Apricot Foxglove
'Sutton's Apricot' is a pretty apricot-pink foxglove that brings elegance and soft colour to your garden. Will loves to use this foxglove in his designs to add drama and contrast. The tubular flowers sit on tall spikes adding height to a border. This semi-evergreen biennial is a RHS Award of Garden Merit winner.
Top Tip
Deadhead after flowering unless seed is required to grow more plants. Watch the foxglove masterclass to learn how to spread the seeds of this biennial plant.

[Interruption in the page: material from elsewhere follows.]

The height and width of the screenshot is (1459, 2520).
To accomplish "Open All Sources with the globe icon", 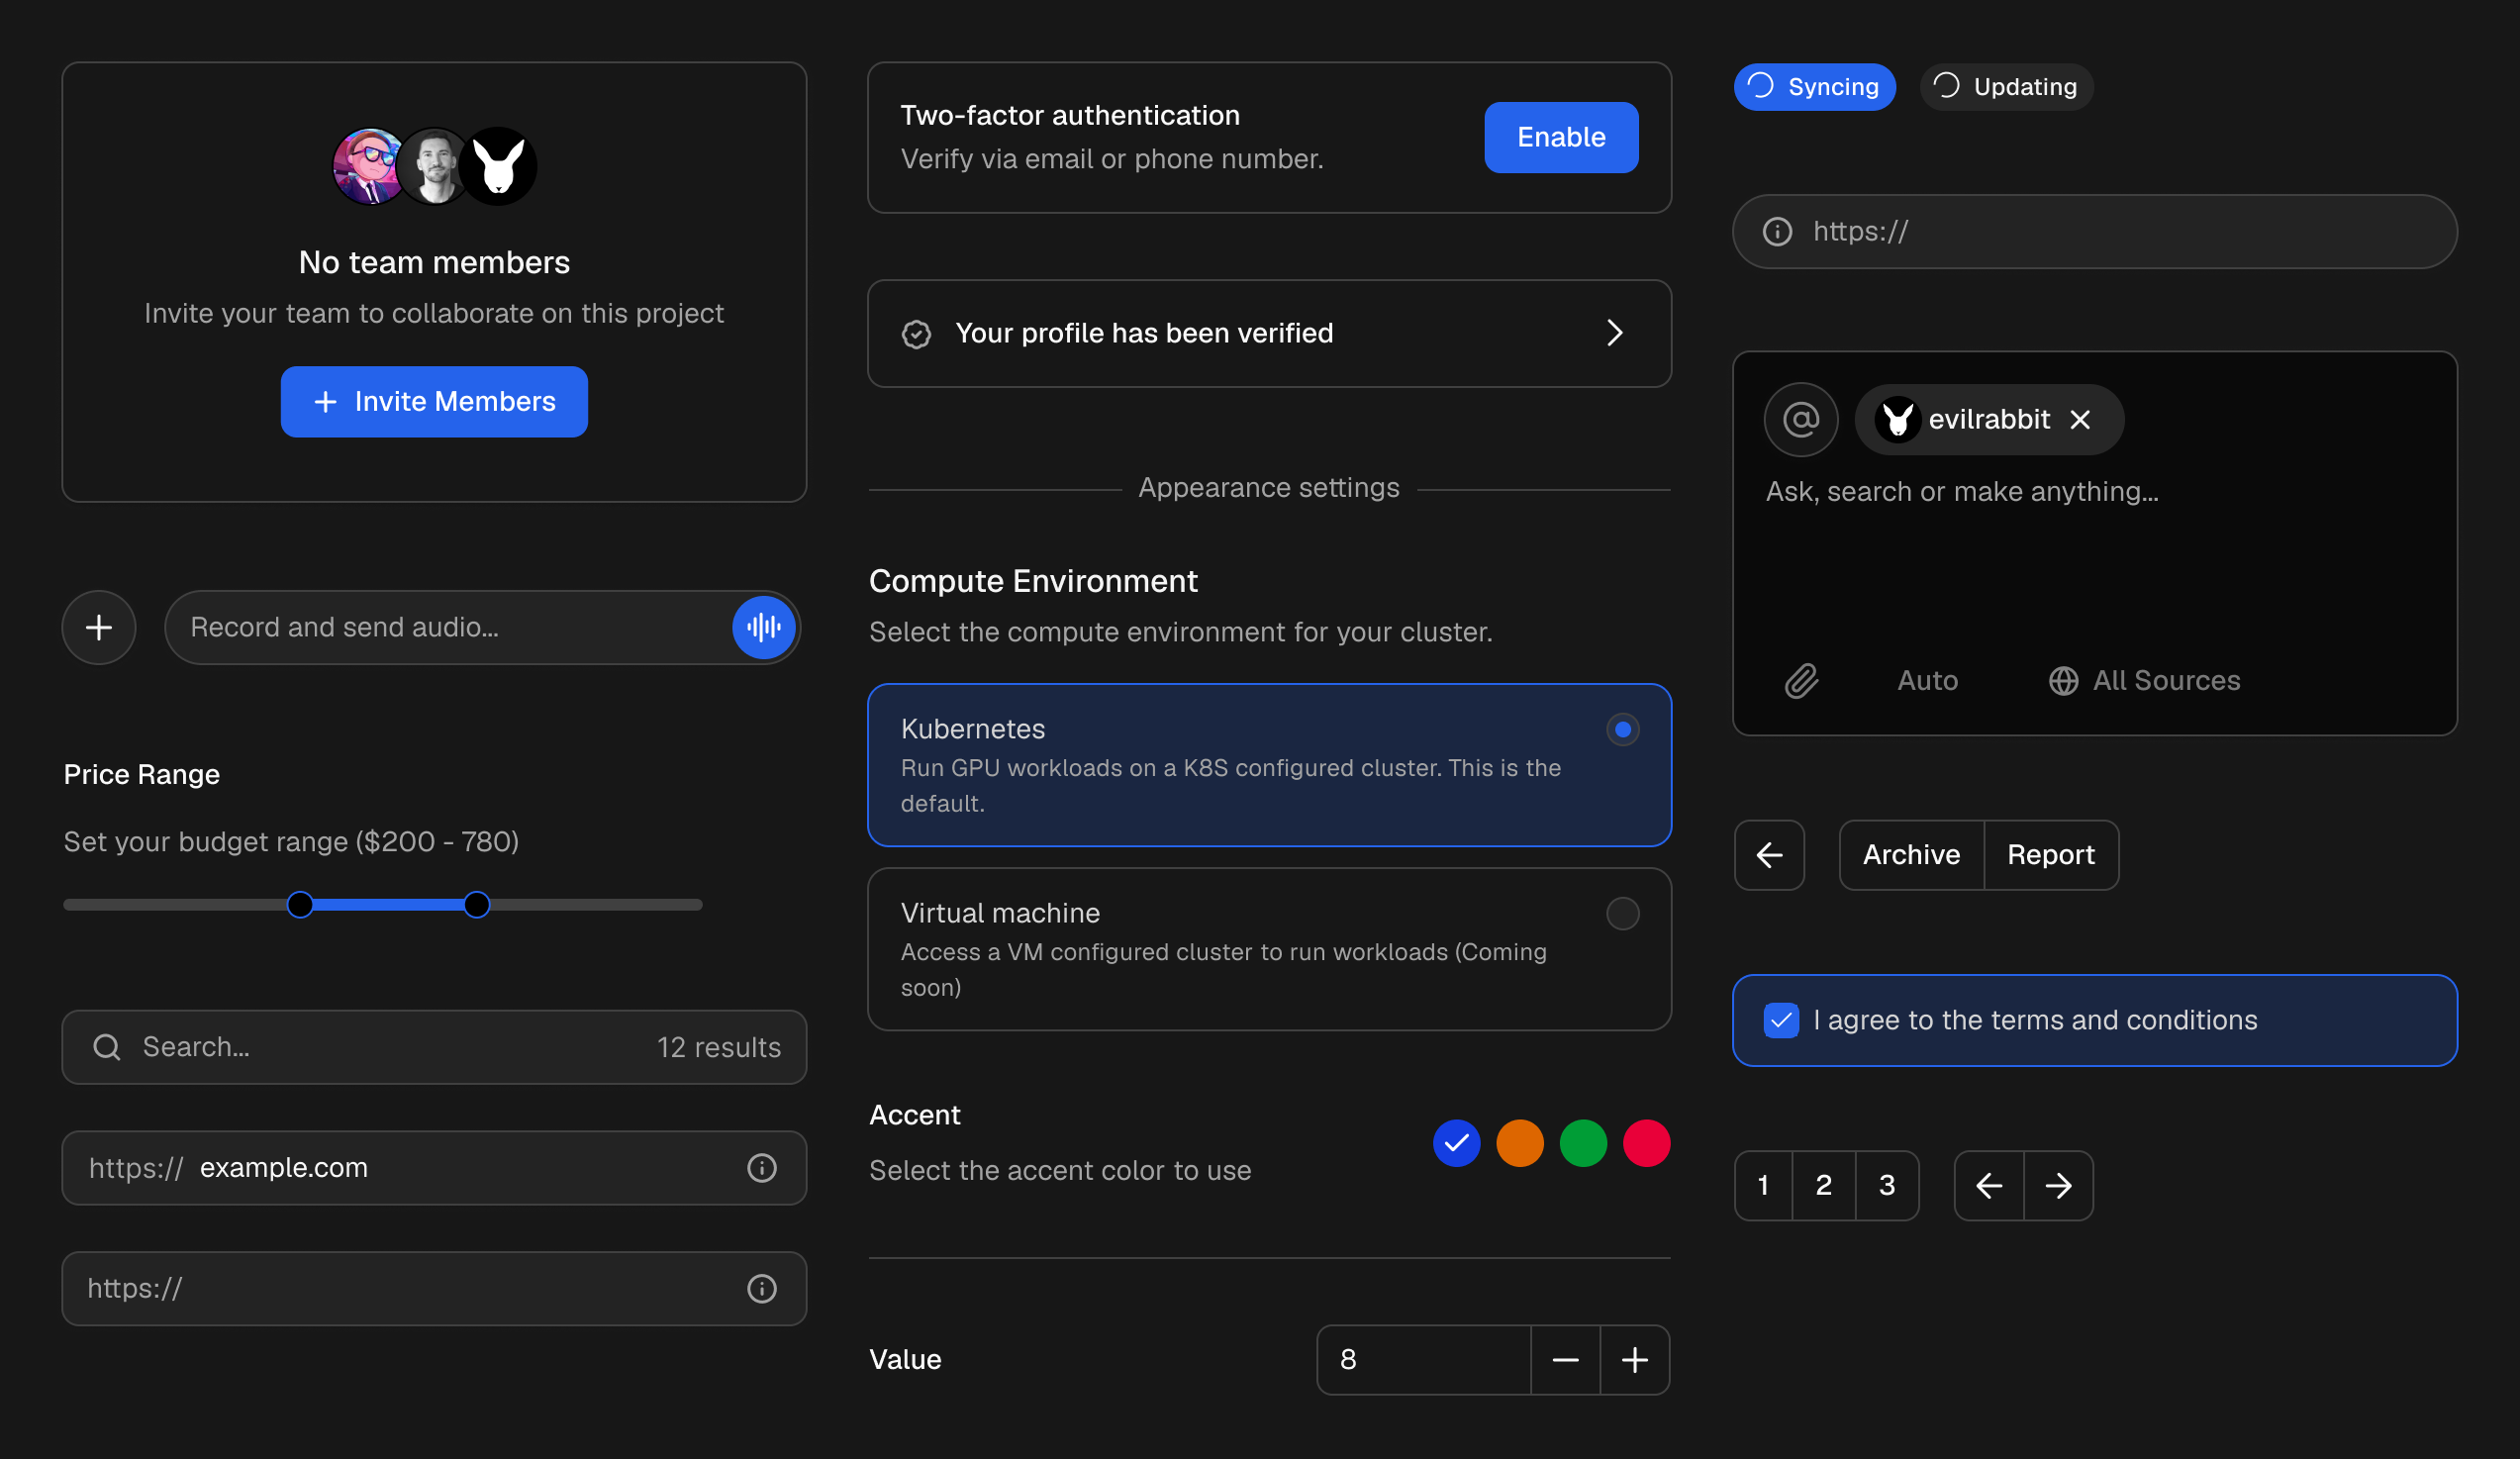I will click(2062, 681).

How to care for Sutton's Apricot
Aspect
This Apricot Foxglove is happy sitting in full sun, partial shade and even shadier positions.
Care Level
Deadhead after flowering to avoid an excess spread of seedlings in your border.
Watering
When it is hot ensure you water regularly.
Feeding
Plant with lots of good quality, peat-free compost.
Soil
The Apricot Foxglove doesn't like extremes, try not to let the soil dry out or flood.
Quick facts
BOTANICAL NAME
Digitalis purpurea 'Sutton's Apricot'
PLANT TYPE
Two year life cycle - flowers at their best in second year (biennial)
RECOMMENDED SOTO POT SIZE
Medium
HARDINESS
Hardy
NURSERY POT SIZE
3L
TOXICITY
Toxic if ingested. Wear gloves when handling.
EVENTUAL GROWTH (1-2 YEARS)
Height - 1m-1.2m, Width - 0.5m
White Foxglove (Digitalis purpurea f. albiflora)
In this Soto Masterclass, Max introduces the White Foxglove, which is also known as the Digitalis purpurea f. albiflora, a very similar relation to the Sutton's Apricot Foxglove.
The White Foxglove loves to bask in the sun and provides elegant points of interest to the scheme. Loved by pollinators they are a focal point within a border.
Max explains that as a biennial the flowers have a two year life cycle, with flowers at their best in the second year.
Watch Max demonstrate how to spread the seeds of the foxglove to grow more plants. He explains, when, how and where to cut the foxglove stem with secateurs and how to feed them with compost after. Max reveals this is a job which can be done into late Autumn.